This bizarre new take on the Strandbeest bicycle isn’t going to get you from point A to point B much faster than a casual stroll, but it’s fun to watch, with the rear mechanical mechanism ‘walking’ in spider-like motions. Borrowing from the wind-powered kinetic sculptures pioneered by Dutch artist and engineer Theo Jansen, this new creation by Californian collective Carv is half bike, half beast with a front wheel, three functional legs and over 450 handmade components. The designers started with a simple blueprint of Theo Jansen’s rod-linking technique, which he describes as “skeletons which are able to walk on the wind.”

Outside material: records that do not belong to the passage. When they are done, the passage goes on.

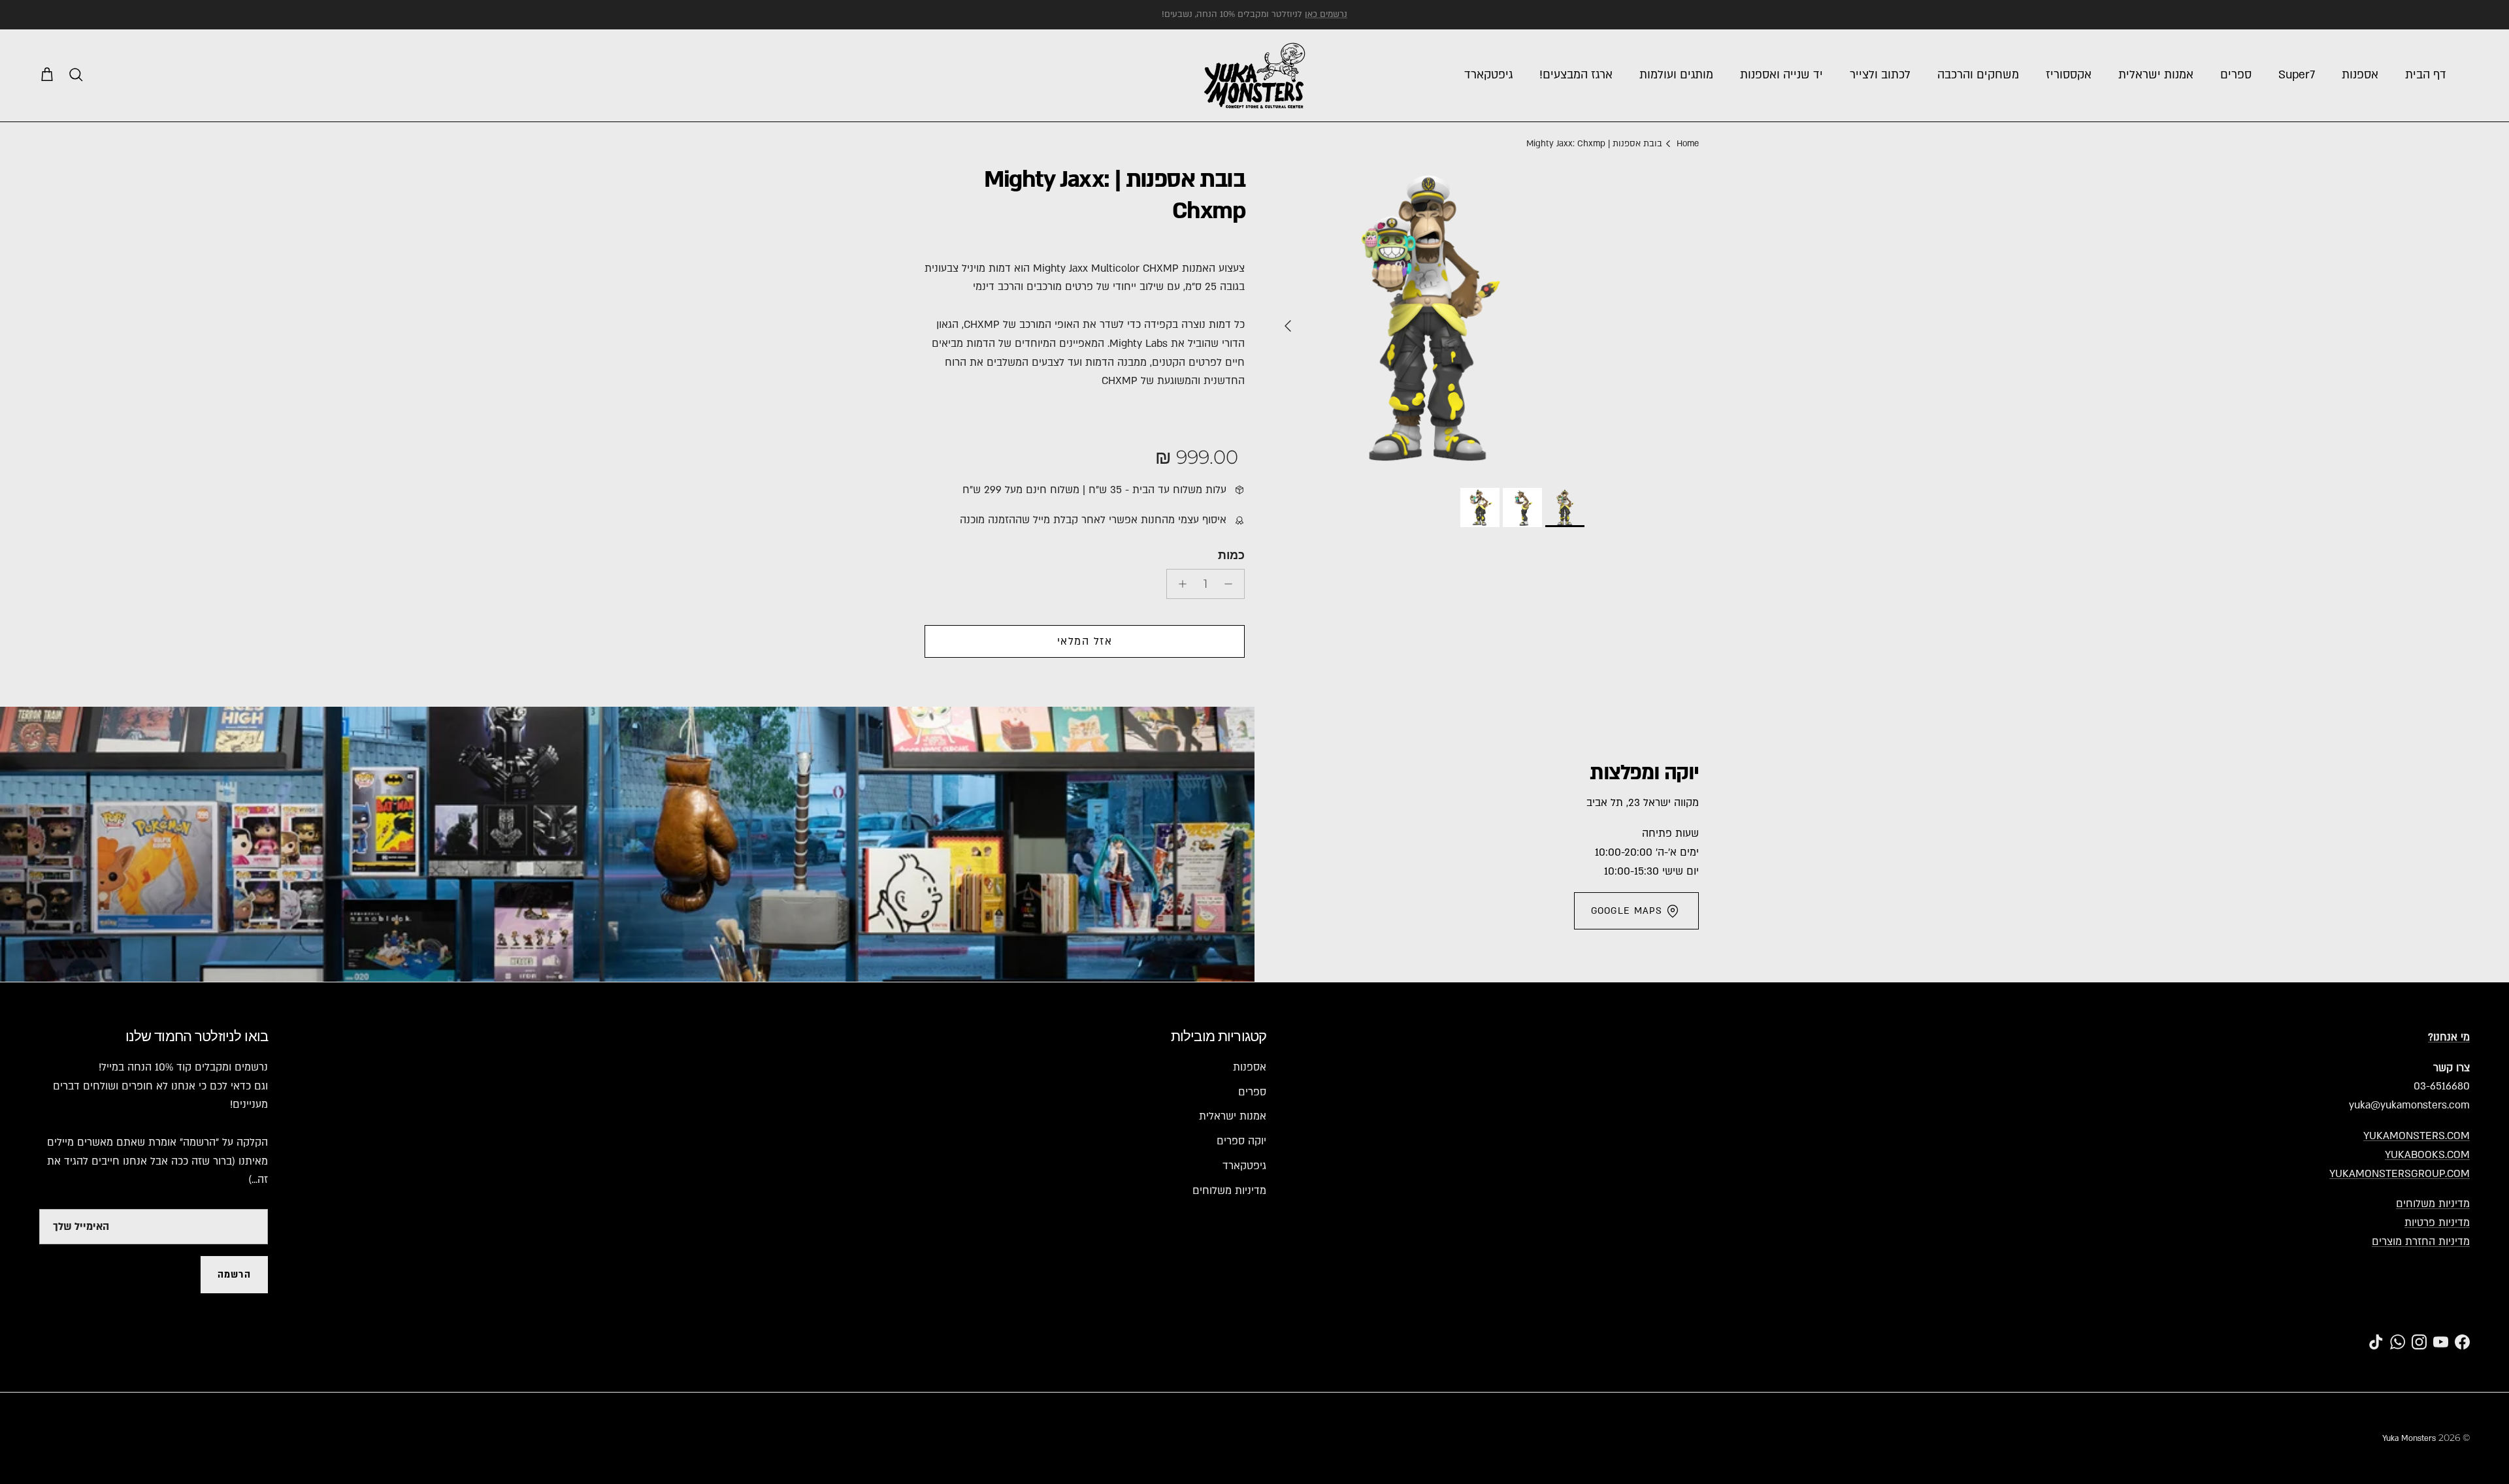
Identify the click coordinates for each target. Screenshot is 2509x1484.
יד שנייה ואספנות (1781, 74)
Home (1688, 144)
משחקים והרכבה (1978, 74)
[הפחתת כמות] (1232, 584)
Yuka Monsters (2409, 1438)
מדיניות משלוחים (2433, 1204)
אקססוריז (2068, 74)
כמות (1231, 555)
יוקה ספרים (1241, 1141)
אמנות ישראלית (2155, 74)
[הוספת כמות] (1179, 584)
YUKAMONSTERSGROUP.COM (2399, 1174)
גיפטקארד (1488, 74)
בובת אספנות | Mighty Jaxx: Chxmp (1594, 144)
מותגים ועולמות (1676, 74)
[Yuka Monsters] (1254, 75)
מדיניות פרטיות (2437, 1223)
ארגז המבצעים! (1576, 74)
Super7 (2296, 74)
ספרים (2236, 74)
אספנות (2360, 74)
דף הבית (2425, 74)
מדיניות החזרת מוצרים (2421, 1241)
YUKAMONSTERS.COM (2416, 1136)
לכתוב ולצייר (1880, 74)
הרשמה (234, 1274)
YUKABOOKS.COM (2427, 1155)
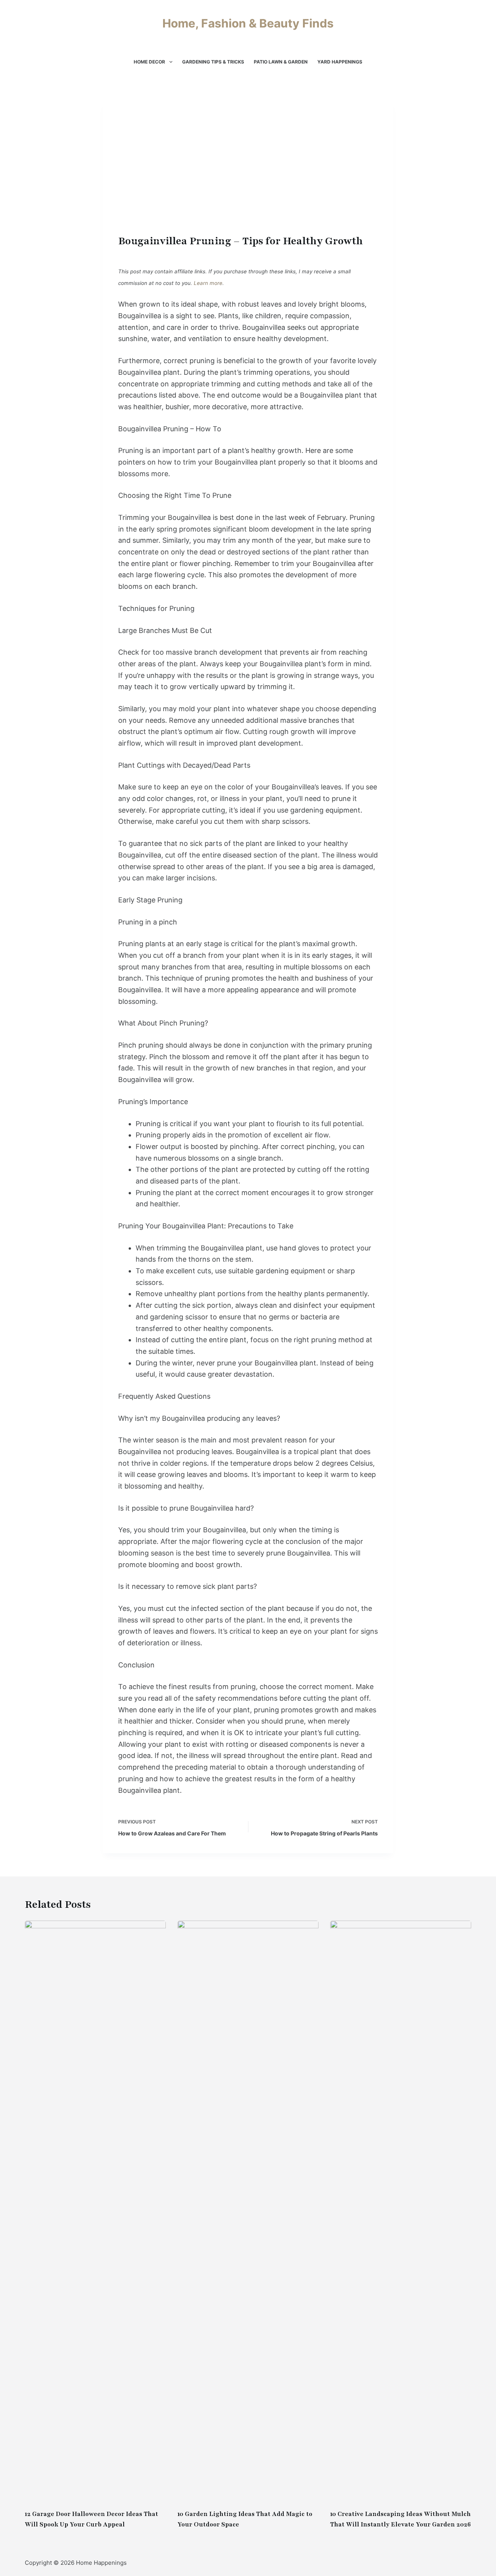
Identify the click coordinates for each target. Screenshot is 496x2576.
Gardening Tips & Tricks (213, 62)
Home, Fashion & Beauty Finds (248, 23)
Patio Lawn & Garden (281, 62)
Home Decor (149, 62)
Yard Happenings (339, 62)
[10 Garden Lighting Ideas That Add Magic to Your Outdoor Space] (248, 2211)
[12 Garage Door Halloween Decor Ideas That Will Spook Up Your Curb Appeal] (95, 2211)
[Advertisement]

It took Carv a whole seven months to develop and build the bike, with the assembly of the rods alone taking three days. Whereas Jansen’s walking sculptures use sails and wind to generate movement, the bike uses pedal power. The designers used a single-speed bike from Walmart as the base and added the rear linkage. Get the technical details here.
An earlier version of the ‘walking bicycle’ by Hanno Smits also uses pedal power, but takes out both wheels, opting for a full walking mechanism that seems to navigate a little more smoothly. The Panterragaffe, a third version, is a two-person pedal-powered walking machine conceived as a public performance piece.
It’s hard to deny that Jansen’s original sculptures are just plain cooler and more interesting, though, no matter how many hybrid knock-offs people try to make. Still tempted to try it, or just want to know more about how they work? Jansen sells a few books as well as DVDs and miniature ‘beasts’ on the Strandbeest website.